Cases after the Garcetti were all referred back to it and the Pickering-Connick Balancing test. They became helpful decision-making tools for deciding the outcomes of the case and how they viewed the issues of if it was free speech or not.
There are cases that involve the modern social media and free speech. One of the biggest ones that comes to mind about a non-government employee is Elonis v. United States. This case is a more recent case being decided in 2015. In this case Elonis was posting threats online to people such as his wife, coworkers, the police, a kindergarten class, and a FBI agent on Facebook (Elonis v. United States,2015). Among those treats were the details of how was going to kill his wife, and a call for gun violence at the elementary school (americanbar.org 2015). Elonis even posted a disclaimer on his Facebook profile. Despite this disclaimer Elonis was sentenced to prison time. His prison sentence has appealed by the Supreme Court by a decision of eight to one (Elonis v. United States, 2015). The court determined that the postings had true intent for a treat, however it was not enough to just convict a man on this (Elonis v. United States, 2016).

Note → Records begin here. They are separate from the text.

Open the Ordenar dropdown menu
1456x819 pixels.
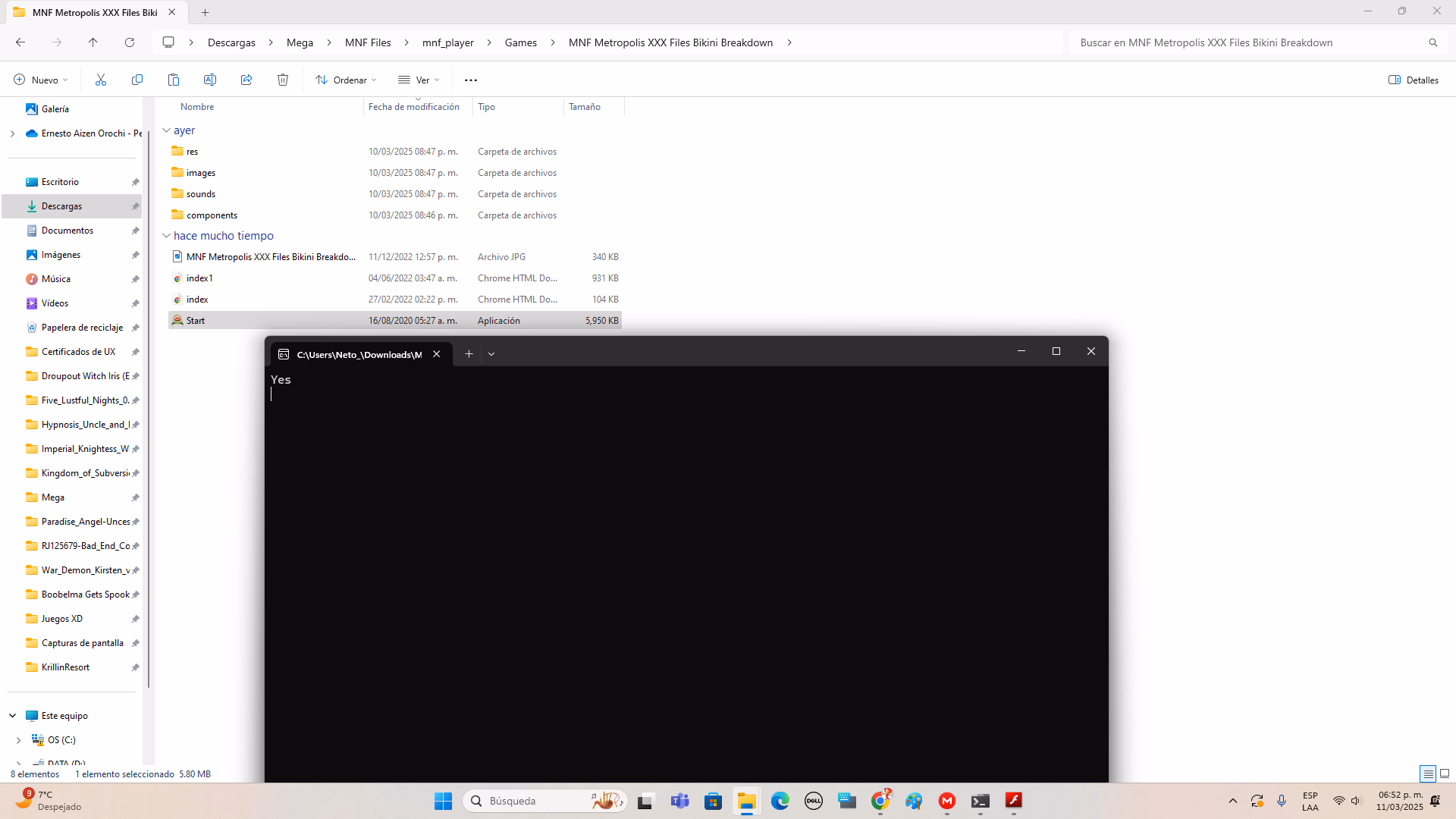tap(346, 80)
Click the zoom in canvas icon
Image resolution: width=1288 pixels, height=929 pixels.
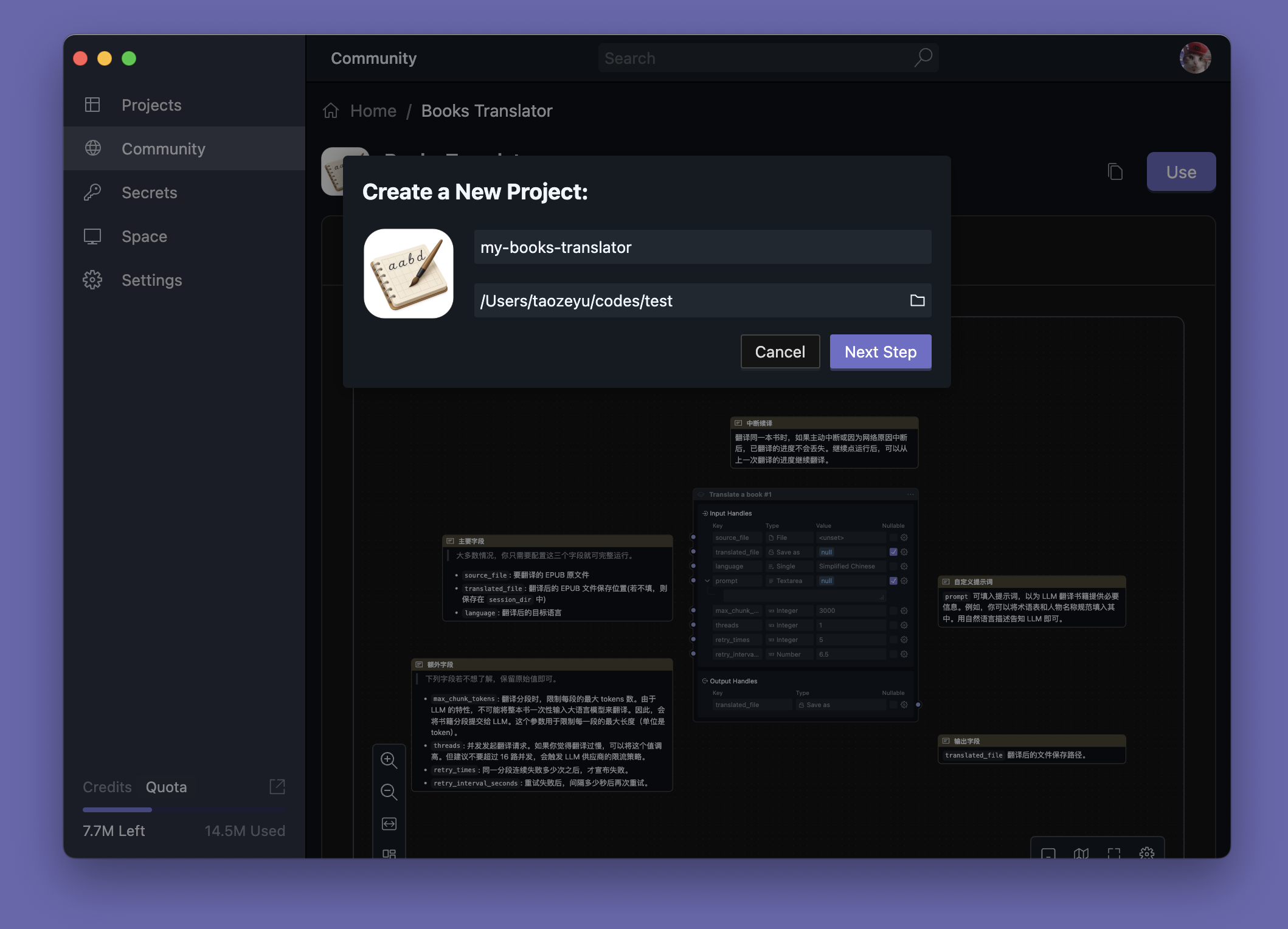pos(389,760)
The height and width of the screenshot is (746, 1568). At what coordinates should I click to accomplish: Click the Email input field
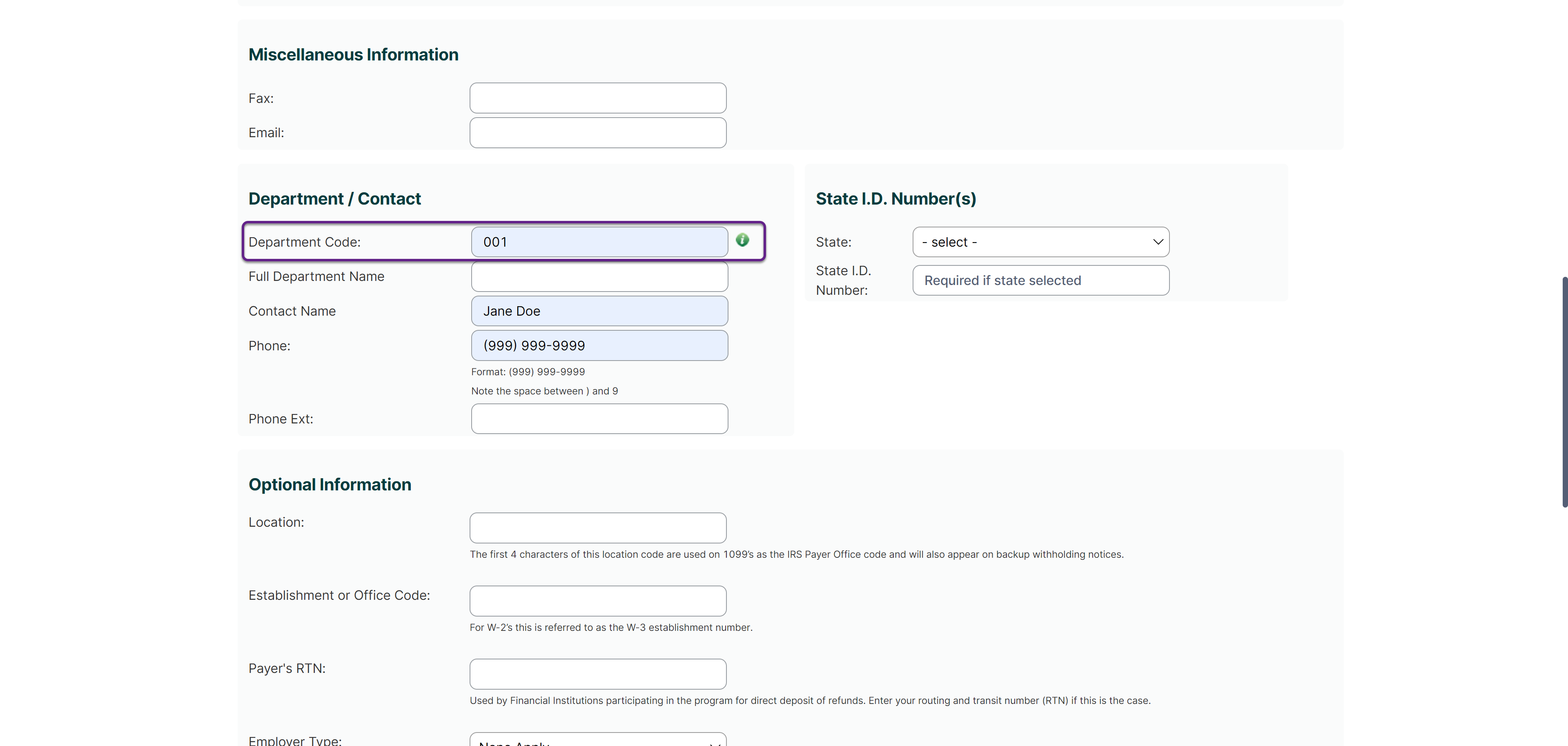pyautogui.click(x=597, y=133)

This area of the law continues and I feel for a while will continue to be a grey area that isn’t always so clear cut what the answer is. We will continue to have cases that help shape our law and how we decide these cases for many years to come.
Conclusion
With new social media launching every day, the current law is already behind. We need to actually look at what can be done to bring our law into today’s new world view. Everyone is connected and can see what one post online. This will constantly and continually be an issue in our society. Even if we catch up to it in the law and what is free speech on such a large network it will still be behind. And is it right to constantly monitor what one says online? Maybe, if it could cause harm to another person. But what is that harm, is it mental, or physical, or just not there?